# Problem:
Repeat, word for word, every line from the line holding "Given: Open the Home panel from the sidebar" through the final line of the entries below. Skip all pictures.
===== Listed records
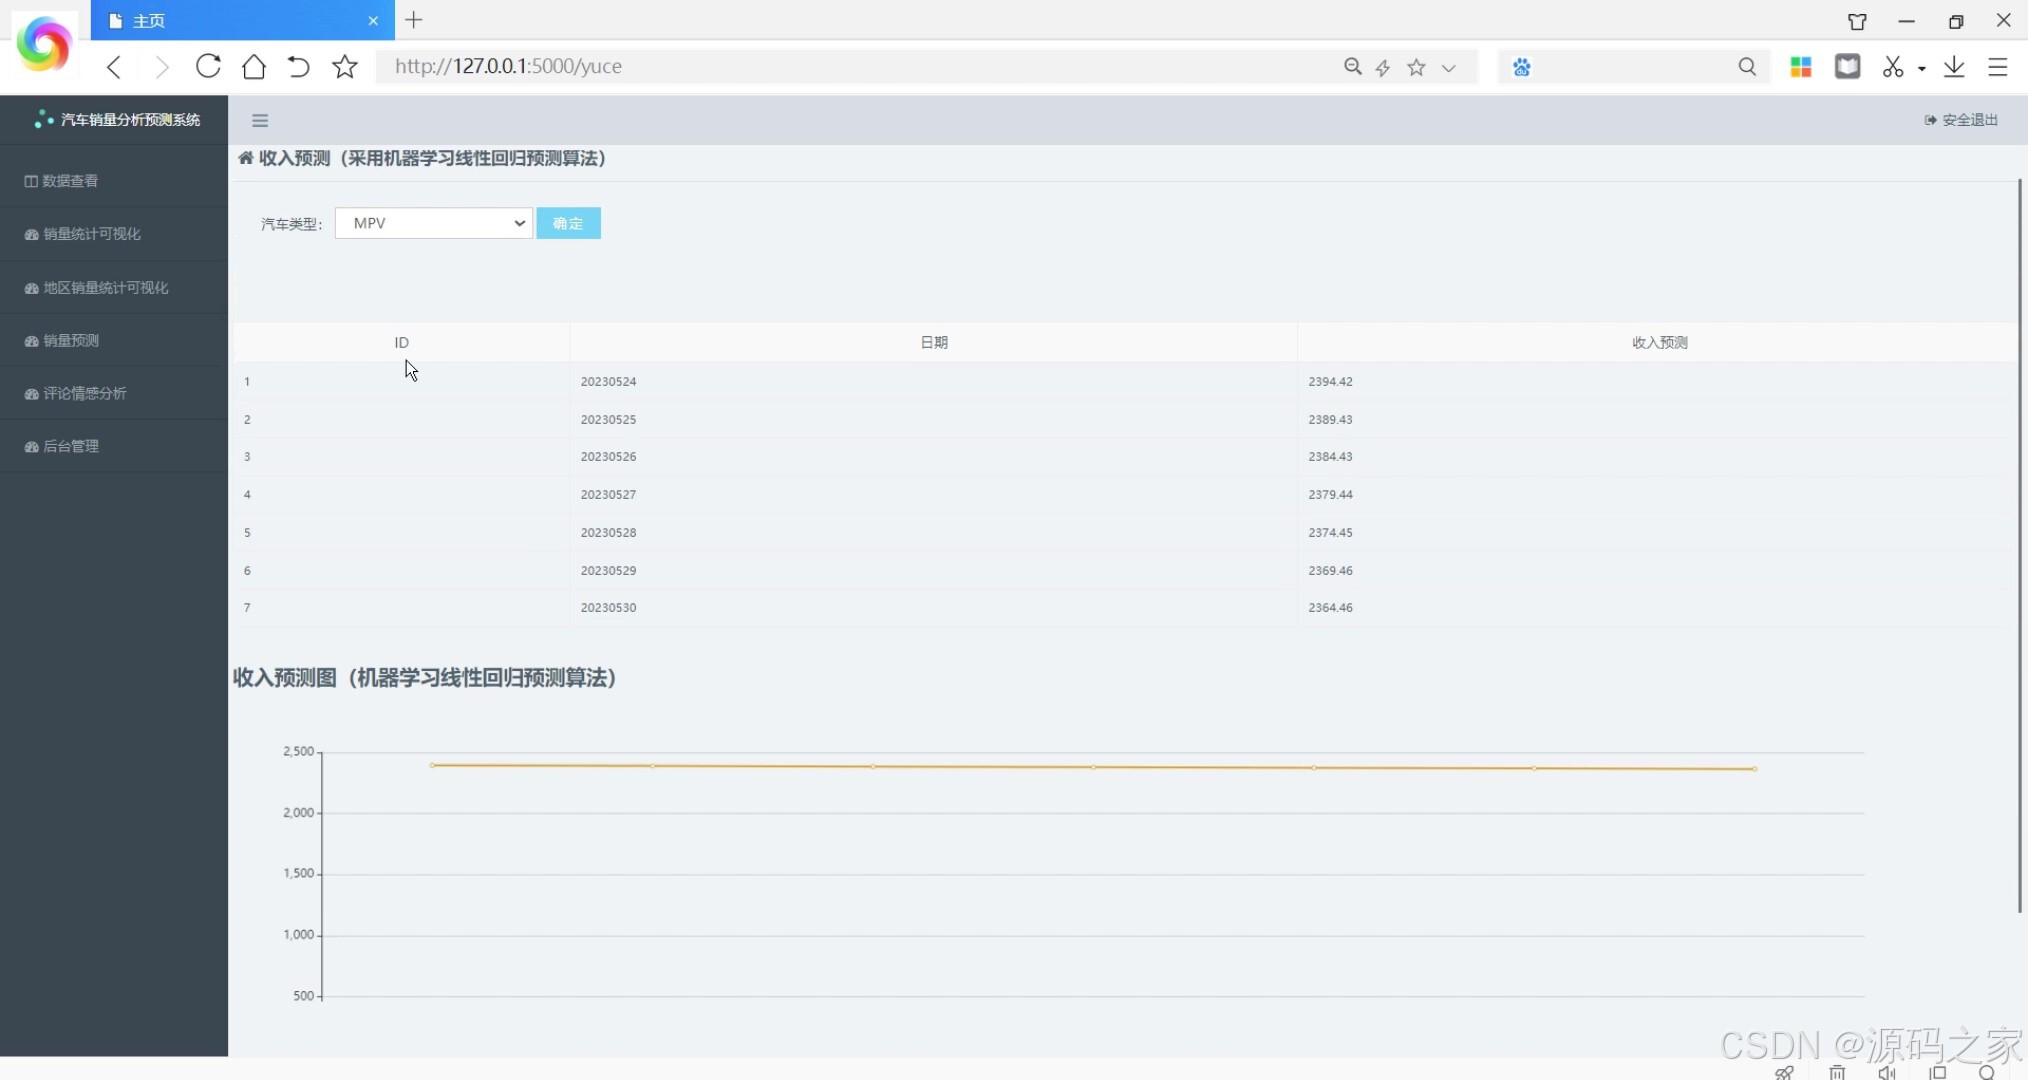Click the page vertical scrollbar

(2019, 545)
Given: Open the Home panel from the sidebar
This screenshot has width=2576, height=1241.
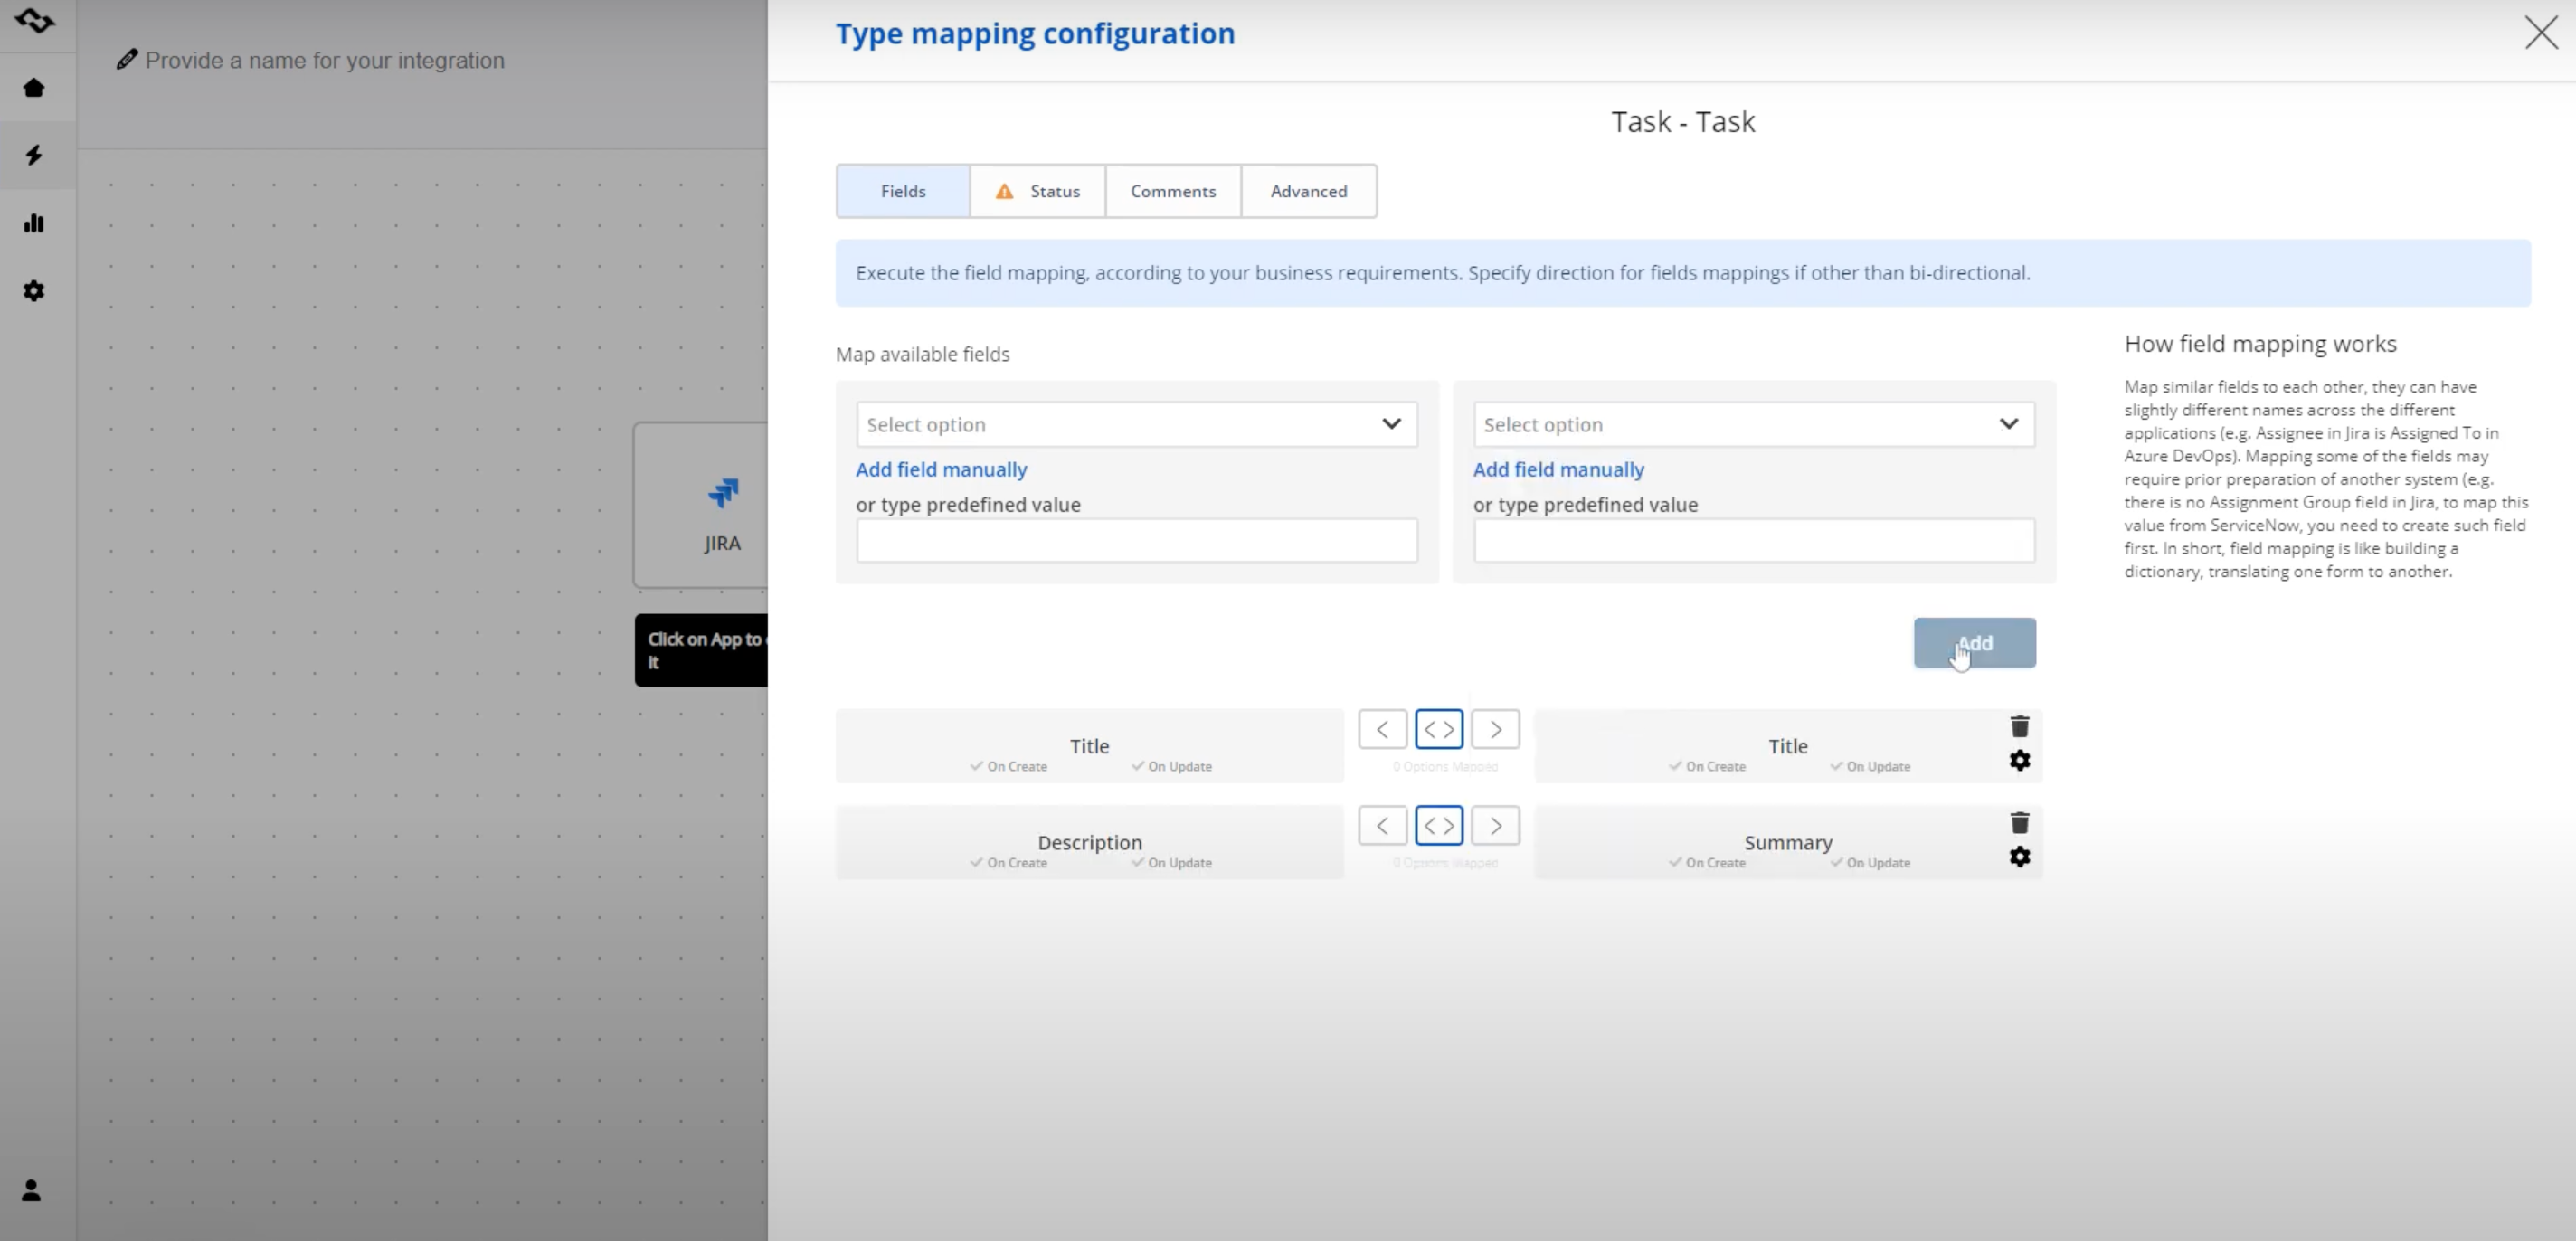Looking at the screenshot, I should (34, 88).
==========
# Answer section:
Given: Open the Home panel from the sidebar
This screenshot has width=2576, height=1241.
Looking at the screenshot, I should (34, 88).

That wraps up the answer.